Prompt -
Reproduce, from the lines below, exactly the stretch that begins at the line containing "The width and height of the screenshot is (589, 379)." and ends at the line containing "Click the notifications bell icon", both included.

Dataset excerpts Start Marker

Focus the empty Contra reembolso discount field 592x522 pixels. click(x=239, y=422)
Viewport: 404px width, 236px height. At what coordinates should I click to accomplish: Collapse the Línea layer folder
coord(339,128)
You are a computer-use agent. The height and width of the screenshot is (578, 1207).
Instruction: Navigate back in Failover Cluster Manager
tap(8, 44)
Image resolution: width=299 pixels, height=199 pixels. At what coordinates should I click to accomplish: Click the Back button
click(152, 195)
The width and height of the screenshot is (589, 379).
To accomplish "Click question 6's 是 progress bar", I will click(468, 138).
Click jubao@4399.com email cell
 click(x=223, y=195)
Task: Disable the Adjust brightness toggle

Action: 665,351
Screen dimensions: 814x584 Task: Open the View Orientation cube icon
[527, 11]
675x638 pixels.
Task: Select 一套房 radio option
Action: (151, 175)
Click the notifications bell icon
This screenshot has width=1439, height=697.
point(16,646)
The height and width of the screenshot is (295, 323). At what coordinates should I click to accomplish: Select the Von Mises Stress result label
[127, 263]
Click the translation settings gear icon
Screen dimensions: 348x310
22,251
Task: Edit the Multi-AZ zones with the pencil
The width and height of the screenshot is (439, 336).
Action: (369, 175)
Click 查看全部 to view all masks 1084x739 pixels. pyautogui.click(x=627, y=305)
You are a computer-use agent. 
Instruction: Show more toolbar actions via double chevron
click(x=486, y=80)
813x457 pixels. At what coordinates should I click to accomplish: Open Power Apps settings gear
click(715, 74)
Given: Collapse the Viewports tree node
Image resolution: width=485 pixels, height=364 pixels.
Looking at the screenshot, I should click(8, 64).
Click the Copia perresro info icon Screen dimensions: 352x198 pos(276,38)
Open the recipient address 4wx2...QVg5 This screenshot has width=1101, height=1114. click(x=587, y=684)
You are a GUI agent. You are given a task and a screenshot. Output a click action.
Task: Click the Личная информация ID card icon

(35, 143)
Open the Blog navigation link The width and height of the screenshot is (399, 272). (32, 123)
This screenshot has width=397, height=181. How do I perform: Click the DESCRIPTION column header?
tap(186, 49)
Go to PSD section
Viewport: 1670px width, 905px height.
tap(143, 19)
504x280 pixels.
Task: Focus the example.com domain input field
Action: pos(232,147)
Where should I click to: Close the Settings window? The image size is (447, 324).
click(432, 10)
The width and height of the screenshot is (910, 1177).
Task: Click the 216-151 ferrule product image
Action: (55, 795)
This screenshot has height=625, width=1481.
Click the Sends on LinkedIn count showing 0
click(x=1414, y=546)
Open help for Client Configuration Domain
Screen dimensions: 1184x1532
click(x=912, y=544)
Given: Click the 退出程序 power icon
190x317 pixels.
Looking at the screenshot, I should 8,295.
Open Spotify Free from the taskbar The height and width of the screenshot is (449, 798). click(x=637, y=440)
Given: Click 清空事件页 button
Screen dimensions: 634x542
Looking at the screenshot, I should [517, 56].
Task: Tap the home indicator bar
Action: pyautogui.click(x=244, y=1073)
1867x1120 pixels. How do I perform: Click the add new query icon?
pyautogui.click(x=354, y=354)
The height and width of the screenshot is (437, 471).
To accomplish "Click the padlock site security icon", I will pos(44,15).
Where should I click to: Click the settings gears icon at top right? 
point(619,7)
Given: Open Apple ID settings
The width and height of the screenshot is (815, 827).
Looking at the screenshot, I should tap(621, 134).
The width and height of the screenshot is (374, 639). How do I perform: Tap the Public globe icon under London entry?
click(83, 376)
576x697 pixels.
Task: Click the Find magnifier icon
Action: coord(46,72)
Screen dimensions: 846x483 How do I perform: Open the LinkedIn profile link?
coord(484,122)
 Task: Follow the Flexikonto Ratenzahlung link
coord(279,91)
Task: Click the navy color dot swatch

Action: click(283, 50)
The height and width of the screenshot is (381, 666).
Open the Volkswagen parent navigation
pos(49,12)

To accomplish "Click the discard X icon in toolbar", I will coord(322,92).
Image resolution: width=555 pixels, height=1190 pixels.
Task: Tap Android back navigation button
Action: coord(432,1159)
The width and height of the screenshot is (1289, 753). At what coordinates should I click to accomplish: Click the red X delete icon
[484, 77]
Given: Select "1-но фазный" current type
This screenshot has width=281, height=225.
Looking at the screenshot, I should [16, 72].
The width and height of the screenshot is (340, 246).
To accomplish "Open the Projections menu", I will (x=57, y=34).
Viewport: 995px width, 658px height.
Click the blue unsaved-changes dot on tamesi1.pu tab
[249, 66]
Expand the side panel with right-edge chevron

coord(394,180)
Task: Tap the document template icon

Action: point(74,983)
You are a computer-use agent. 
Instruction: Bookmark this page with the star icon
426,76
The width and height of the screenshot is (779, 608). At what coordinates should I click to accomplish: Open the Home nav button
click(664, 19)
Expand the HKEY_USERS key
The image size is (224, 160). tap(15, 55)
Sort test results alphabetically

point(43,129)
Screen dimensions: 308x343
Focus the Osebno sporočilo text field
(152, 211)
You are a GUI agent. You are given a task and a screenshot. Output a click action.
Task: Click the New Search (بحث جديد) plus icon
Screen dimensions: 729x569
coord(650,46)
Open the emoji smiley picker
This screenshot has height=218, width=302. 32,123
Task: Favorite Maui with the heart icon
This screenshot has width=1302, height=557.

Dataset excerpts End Marker

Written answer -
The width and height of the screenshot is (589, 379).
To accomplish "Click question 6's 是 progress bar", I will click(468, 138).
Click jubao@4399.com email cell
 click(x=223, y=195)
Task: Disable the Adjust brightness toggle

Action: 665,351
Screen dimensions: 814x584 Task: Open the View Orientation cube icon
[527, 11]
675x638 pixels.
Task: Select 一套房 radio option
Action: (151, 175)
Click the notifications bell icon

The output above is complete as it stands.